The level of effort spent on tech debt doesn’t have to remain constant, either. Another of the principles in the Agile Manifesto is that “At regular intervals, the team reflects on how to become more effective, then tunes and adjusts its behavior accordingly.” This means that the team should decide together how much of their work should be reserved for managing technical debt.
Technical debt in government
The fact that tech debt continues to accumulate interest on products that aren’t actively being developed is a particularly acute problem in government. Government acquisitions and procurement processes often treat service delivery as a project rather than as a product.
Project management is perfect when a large effort over a specific timeframe is required, followed by an indefinite period of ongoing maintenance. The construction of a new building or the purchase of a new fleet of vehicles might fit this pattern, but web applications do not. They must be continuously delivered and iteratively improved using stakeholder feedback — the product management approach.

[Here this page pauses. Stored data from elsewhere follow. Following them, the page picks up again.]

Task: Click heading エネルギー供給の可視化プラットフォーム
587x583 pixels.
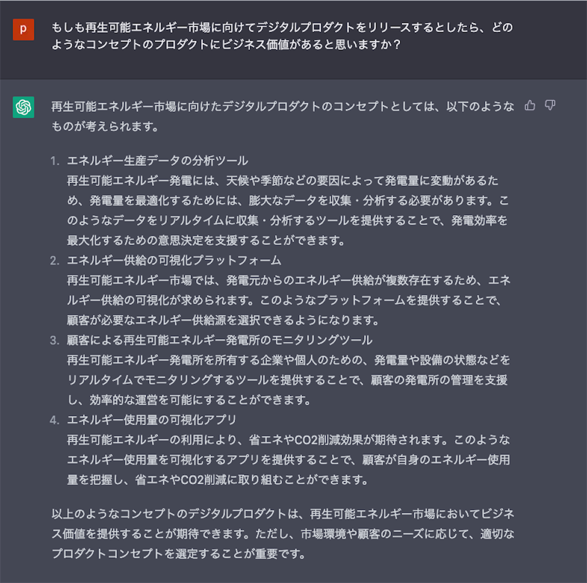Action: [174, 261]
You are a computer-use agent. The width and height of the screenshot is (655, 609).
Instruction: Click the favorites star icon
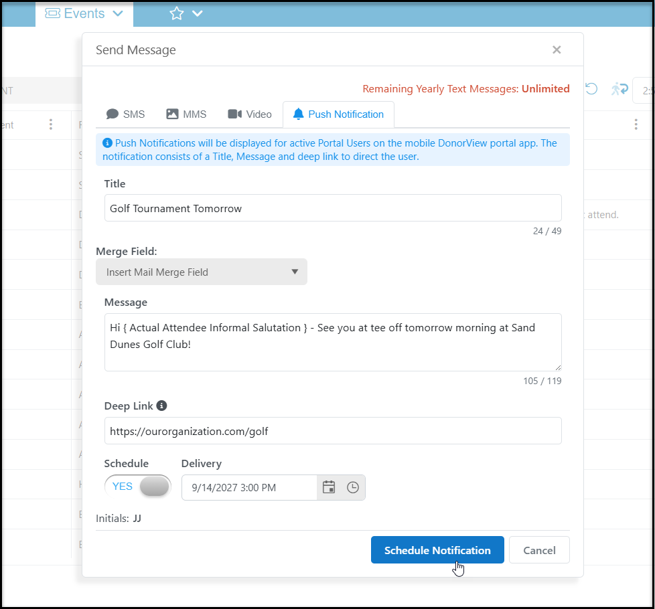click(x=176, y=13)
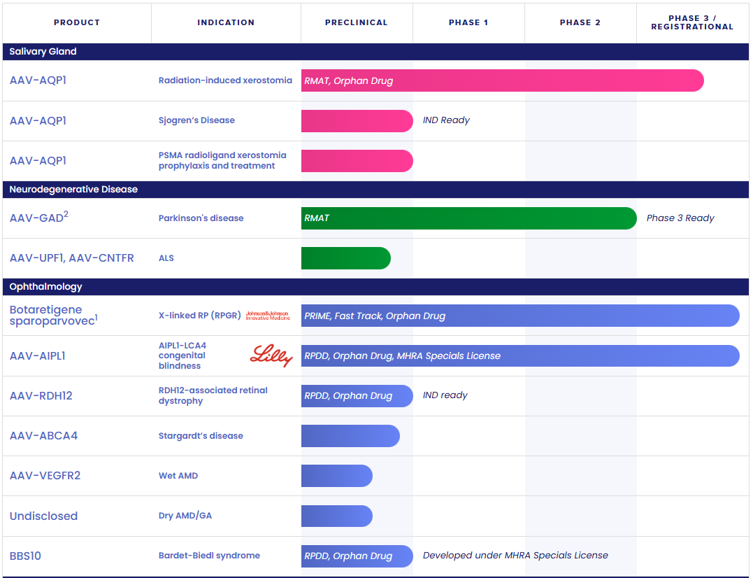The image size is (753, 578).
Task: Click the Stargardt's disease indication text
Action: [201, 436]
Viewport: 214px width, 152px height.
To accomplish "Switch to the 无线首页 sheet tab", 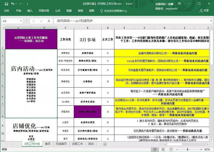I will click(x=61, y=144).
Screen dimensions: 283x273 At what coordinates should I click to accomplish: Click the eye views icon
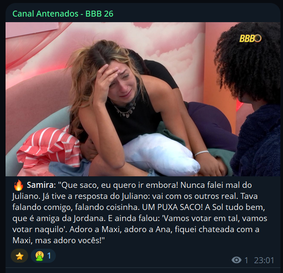(x=237, y=260)
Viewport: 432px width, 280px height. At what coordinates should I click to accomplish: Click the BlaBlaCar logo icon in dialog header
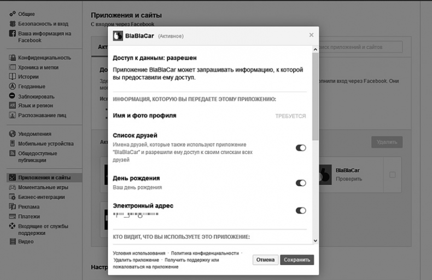[118, 36]
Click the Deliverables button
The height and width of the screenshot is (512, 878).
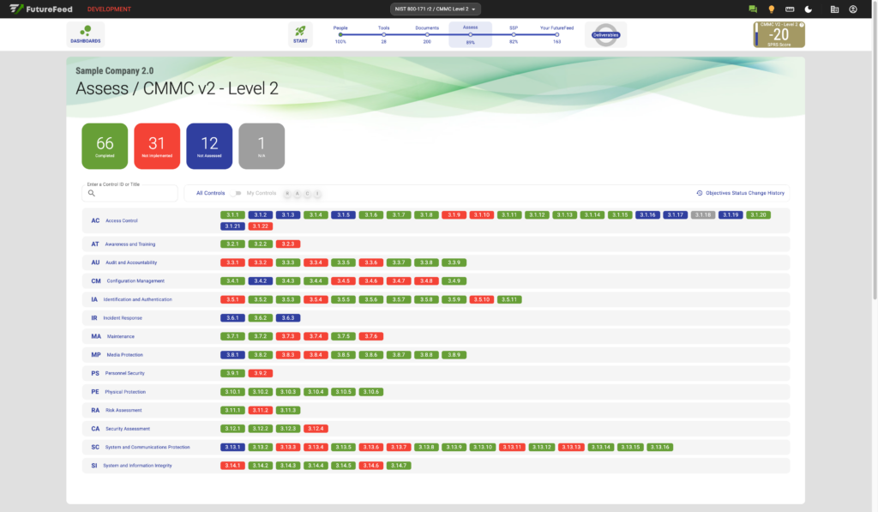pyautogui.click(x=605, y=34)
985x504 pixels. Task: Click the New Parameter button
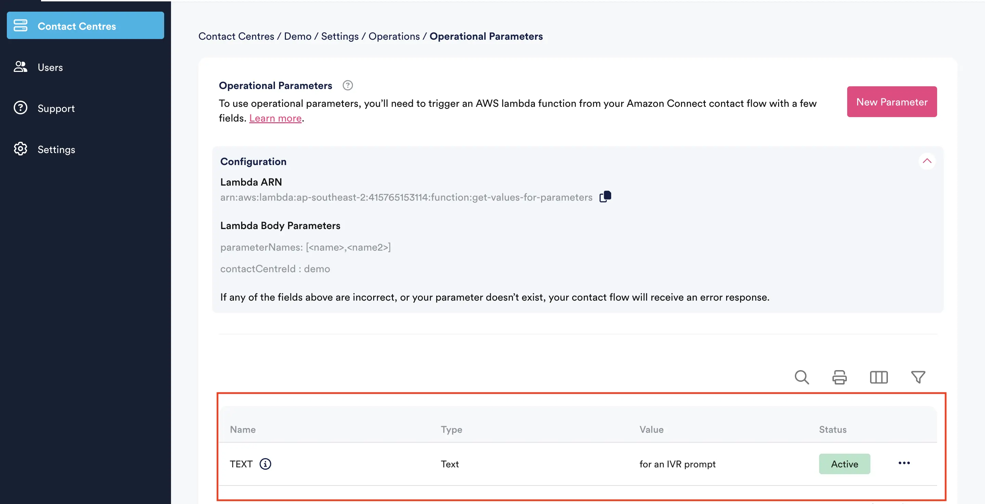point(892,102)
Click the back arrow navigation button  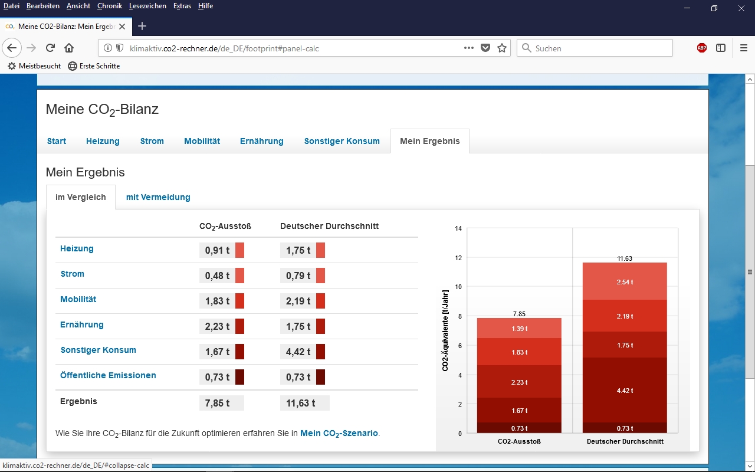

Unmaintained applications, APIs, and websites keep accumulating more and more interest on their technical debt, until they eventually become unusable. By instead treating digital services like other public services, as ongoing efforts that are never complete, the government can deliver experiences on the same level as the best commercial software products.
At Ad Hoc, we pride ourselves on bringing the modern skills necessary to help agencies transform their public services into digital services with agile development teams and a product management mindset. By regularly addressing existing technical debt as part of the product life cycle, and by having a sustainable plan to service that debt going forward, we enable the kind of digital transformation that will benefit everyone who uses government services.